We've spent months of this therapy talking about how my dad and his wife want us to be a closer family. How they want me (and my siblings) to appreciate her and to show her some love and appreciation.
The therapist has asked questions about what we all want, what we feel, has given homework on things to think about. She's done solo stuff with each of us. But something she noticed is how they ignore or don't really take into account the stuff I say.
So she suggested I write my stepmother a letter telling her how I feel about her, our relationship, what I want and don't want and stuff like that. I wrote it two weeks ago. Gave it to her last week and she read it through. Said it was fine. Then she gave it to my stepmother at a group session and asked her to read it in the next two weeks.

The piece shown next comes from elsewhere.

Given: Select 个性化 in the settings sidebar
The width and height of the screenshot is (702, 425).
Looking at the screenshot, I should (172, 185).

That was last Tuesday and she waited until yesterday to read it. First thing Mother's Day morning she read the letter and she was upset and angry and it made my dad angry and I was accused of ruining her Mother's Day and doing it out of spite and treating her like garbage and crapping all over her.

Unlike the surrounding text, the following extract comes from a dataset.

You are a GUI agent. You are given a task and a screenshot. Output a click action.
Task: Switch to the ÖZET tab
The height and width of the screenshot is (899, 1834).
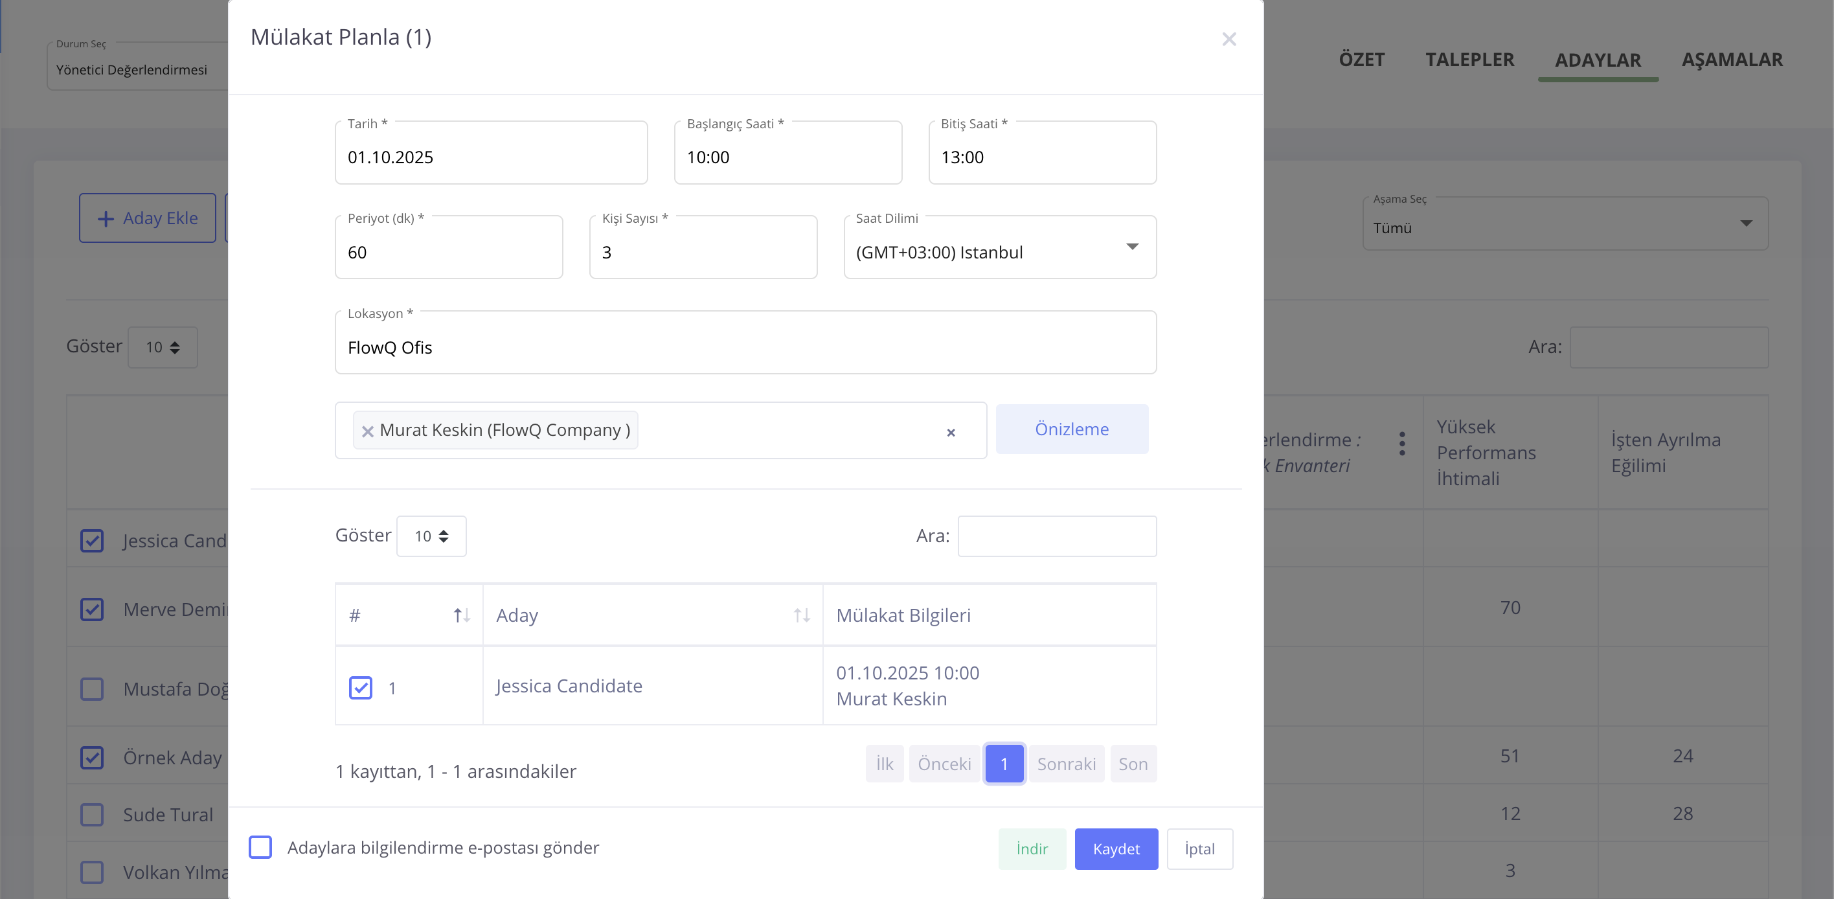(x=1361, y=60)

In the letter I told her I didn't love her and did not want to fix the relationship between us. I called her on the way she talks about mom, the way she attempted to come between us and mom's family, the way she constantly brought up in therapy the fact that my mom OD'd to say she didn't care about me and my siblings and that even if she did.
She thought my mom was less of a mom than she was because she's been active in our lives longer than mom was. I said there was nothing she could do to make me change my mind. And I mentioned that I never wanted to be in therapy with her and dad in the first place and I simply had no choice.

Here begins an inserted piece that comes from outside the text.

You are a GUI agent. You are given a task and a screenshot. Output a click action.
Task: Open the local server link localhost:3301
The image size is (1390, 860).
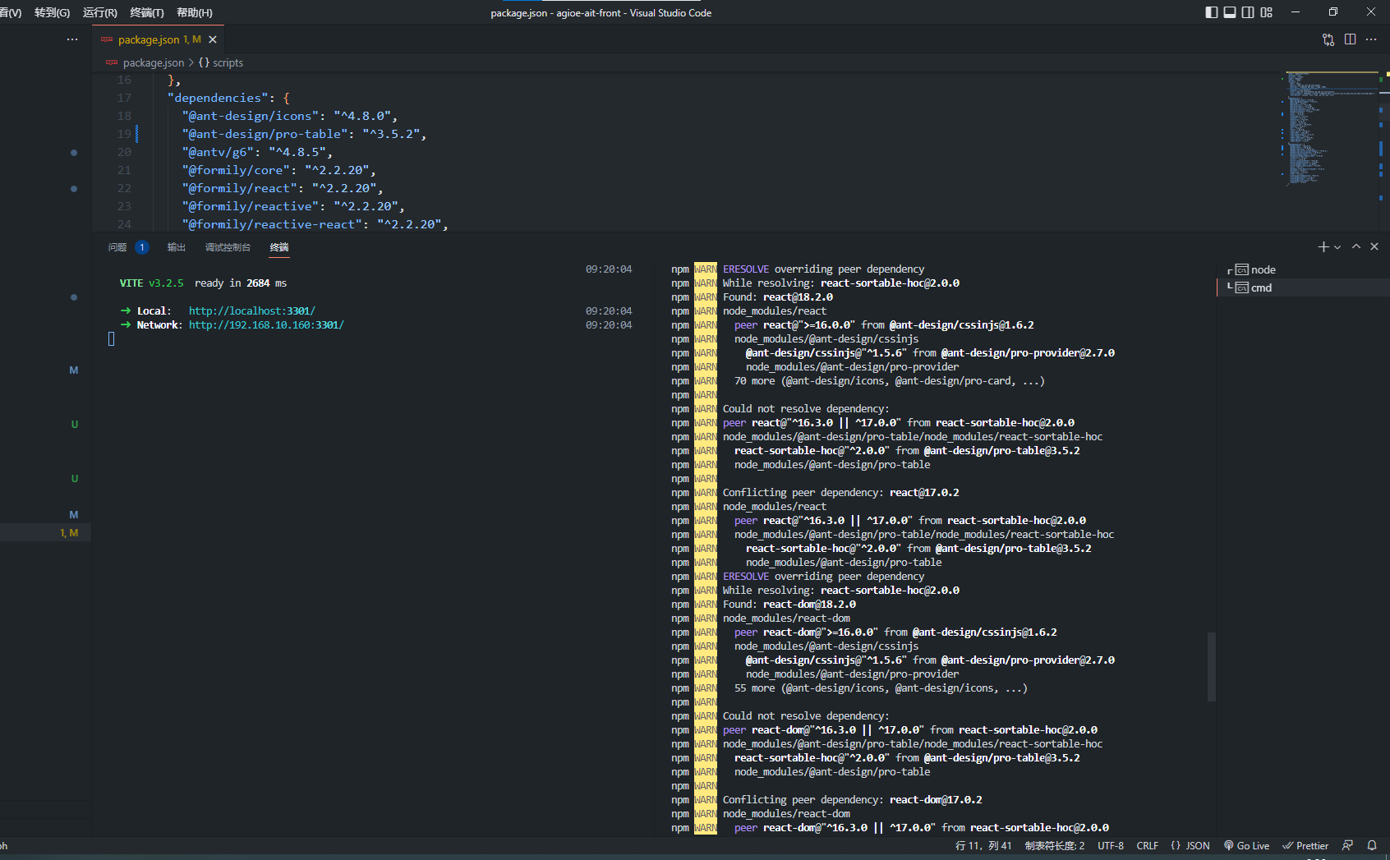[251, 310]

It upset her and yesterday I had the two of them on me. I was so glad when it was time for me to go to work. Dad left for work an hour ago and he woke me up to tell me I better fix things by the end of today or there'd be consequences. So now I'm awake and I decided to post this to find out from people who don't know us if I'm TA.
NTA. Can't force relationships on children, even with therapy.
Exactly this. Therapy only works when all parties are willing participants, and you can't force a bond that was never there especially when there's been a long history of disrespect toward the bio mom.
The stepmother chose to read an emotionally heavy letter on Mother’s Day of all days. That was her decision, not the OP’s sabotage. Actions have consequences, and the parents don’t get to play victim when they ignored her boundaries for years.
Dad's wife (feels like a better thing to call her than a stepmother) completely did this to herself. She knows they're in therapy because the relationship isn't good, so why would she expect anything different from OP's letter? I hope OP goes to her maternal family/siblings and tells them about her dad's threats.
She needed to learn how to manage her insecurities from the beginning. By pushing them on to the dead mom and the kids' relationship with her, she poisoned any chance of having a good relationship. I'm sure she'll still cry and make herself the victim when OP also goes NC/LC at 18 to get away from her.
Nta. But if i were you I'd muted the dad and go on with the day as if nothing happened. Don't even acknowledge the wife or the dad. Petty yes. There's nothing you can do until you're legally able to leave. Also, there's nothing your dad can do to you. All he can do is bark around. Thats all. Muted him then you're good.
CandidAstronaut106 (OP)
He can take my phone, laptop and stuff like that away from me. He can stop me from seeing my friends. So he can do some stuff.